# Source extract:
***
Daniel Álvarez Yunes wove through the mass exit looking for the man.
The event at Panamerican University was ending, and Yunes was searching for the alumnus who had spoken at his table earlier in the day.
Yunes was an engineering student moonlighting as an entrepreneur. During his freshman year, he launched a clothing brand called VIDANO. The business had scrappy growth, but Yunes needed help.
That’s why he scanned the room in desperation.
Yunes finally caught up to the man he hoped would have an answer to his question. The man’s name tag read Daniel Castro Ceballos. Six years prior, Ceballos had been in Yunes’ same position, but now he had a half decade of experience working in fintech and ecommerce.
VIDANO sold its products via Amazon, but Yunes wanted to open a direct-to-consumer (DTC) store. He asked Ceballos what steps he should take to start an online store using tools like WooCommerce.
The answer, Yunes says, “was extreme and direct”: You have to do Shopify.
Yunes was concerned about Shopify’s cost but trusted Ceballos’ confidence. Yunes asked Ceballos for help, and Ceballos agreed. He spent three months helping Yunes build and launch VIDANO’s Shopify store, asking for nothing in return.
“He did it with the heart. And I was always really thankful for that,” Yunes says.
Ceballos became a mentor and friend. And two years later, Yunes could pay him back.
Today, Yunes works alongside Ceballos as the co-founder of Levely, an agency that supports ecommerce brands with technical marketing. Along with running VIDANO, Yunes continues the practice that’s allowed him to generate $1 million in revenue at just 22 years old.
Fueling the Fire
VIDANO started at a college house party in 2017.
Yunes scanned the room and noticed everyone was wearing the same generic T-shirts.
“I identified this lack of ownership of authenticity [in] the way we wear things,” Yunes says. His idea was to print diverse designs from young Mexican artists on T-shirts, hoodies, caps, and jackets.
***
[Items listed in a dataset]

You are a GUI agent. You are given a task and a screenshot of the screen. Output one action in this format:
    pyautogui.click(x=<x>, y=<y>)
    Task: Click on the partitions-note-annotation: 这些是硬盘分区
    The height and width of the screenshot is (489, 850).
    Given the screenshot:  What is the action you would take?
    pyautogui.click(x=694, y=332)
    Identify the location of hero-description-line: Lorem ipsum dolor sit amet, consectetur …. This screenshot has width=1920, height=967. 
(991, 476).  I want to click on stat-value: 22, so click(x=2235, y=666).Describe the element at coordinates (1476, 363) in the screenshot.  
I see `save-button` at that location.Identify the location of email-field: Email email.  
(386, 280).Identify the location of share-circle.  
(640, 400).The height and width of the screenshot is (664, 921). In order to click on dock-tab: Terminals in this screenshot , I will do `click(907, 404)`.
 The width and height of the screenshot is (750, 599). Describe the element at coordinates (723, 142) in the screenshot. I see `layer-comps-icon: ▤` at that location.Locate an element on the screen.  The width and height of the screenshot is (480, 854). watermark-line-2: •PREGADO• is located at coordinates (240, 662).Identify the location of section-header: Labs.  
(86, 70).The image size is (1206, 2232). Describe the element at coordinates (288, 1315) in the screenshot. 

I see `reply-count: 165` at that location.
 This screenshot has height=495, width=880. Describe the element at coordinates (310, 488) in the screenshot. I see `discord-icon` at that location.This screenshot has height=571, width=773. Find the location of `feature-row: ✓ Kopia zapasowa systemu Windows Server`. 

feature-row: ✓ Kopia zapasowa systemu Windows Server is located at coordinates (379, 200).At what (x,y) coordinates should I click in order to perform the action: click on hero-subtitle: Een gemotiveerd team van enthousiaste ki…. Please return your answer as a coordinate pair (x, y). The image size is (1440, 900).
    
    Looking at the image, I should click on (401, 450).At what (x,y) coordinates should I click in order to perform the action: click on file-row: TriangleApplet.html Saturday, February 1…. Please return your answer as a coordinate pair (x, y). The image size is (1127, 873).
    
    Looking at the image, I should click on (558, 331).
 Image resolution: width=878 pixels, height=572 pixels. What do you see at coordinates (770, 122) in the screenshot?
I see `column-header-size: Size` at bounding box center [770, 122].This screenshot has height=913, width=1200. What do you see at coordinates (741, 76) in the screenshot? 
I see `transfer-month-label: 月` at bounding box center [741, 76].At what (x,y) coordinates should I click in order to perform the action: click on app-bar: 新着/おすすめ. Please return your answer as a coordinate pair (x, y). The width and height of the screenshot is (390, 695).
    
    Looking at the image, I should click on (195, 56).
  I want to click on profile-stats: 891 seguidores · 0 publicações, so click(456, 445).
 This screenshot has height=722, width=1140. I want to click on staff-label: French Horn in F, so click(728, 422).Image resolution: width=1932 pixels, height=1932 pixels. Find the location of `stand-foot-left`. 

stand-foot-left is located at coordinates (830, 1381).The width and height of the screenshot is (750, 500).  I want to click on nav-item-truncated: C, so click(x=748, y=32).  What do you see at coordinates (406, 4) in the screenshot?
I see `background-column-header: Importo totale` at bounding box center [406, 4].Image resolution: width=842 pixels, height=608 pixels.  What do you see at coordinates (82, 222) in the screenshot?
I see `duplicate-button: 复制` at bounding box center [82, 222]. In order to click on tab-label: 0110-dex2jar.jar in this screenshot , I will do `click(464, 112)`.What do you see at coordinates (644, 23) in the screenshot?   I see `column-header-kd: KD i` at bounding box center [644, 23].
***
# Set of tasks:
a – According to the VIDANO story, what kinds of clothing did Yunes plan to print with designs from young Mexican artists? List all of them.
b – Pick up the VIDANO story from its last sentence and carry it forward.

# Numbered answers:
a – T-shirts, hoodies, caps, and jackets

b –
He was 18 when he started VIDANO. With no background in T-shirt printing, apparel design, or running a business, he used his spare time between classes to build VIDANO from nothing.
“When … I was starting college, I had this fire in me saying, ‘I need to create something. I need to do something that is my own,’” Yunes says.
Yunes started learning everything there was to know about print design. He watched every YouTube video and visited a local apparel fair in Mexico City to learn about fabric.
“My market was my age [bracket],” Yunes says.
“I actually started designing a product that I could be proud of and that … I would wear.”
Yunes says during this exploration phase of the business, he remembers researching a printing machine he needed but stopped investigating when he saw the price. But Yunes didn’t give up. Leveraging the unique designs of Mexican artists in his network,
Yunes made T-shirts in his bedroom and sold them directly through Instagram.
That Instagram account? Yunes built it from a few hundred followers to 40,000.
“I’m really grateful for that fire that I had,” Yunes says about the first two years working on VIDANO. “It was the way I created VIDANO and the way that I’m where I’m at right now.”
Amazon contacted Yunes directly, and he started selling VIDANO products on the platform. But he couldn’t fully utilize the Instagram audience he’d built without a DTC online store.
“We were growing really slow. I have to say it was really, really slow, but it was secure,” Yunes says.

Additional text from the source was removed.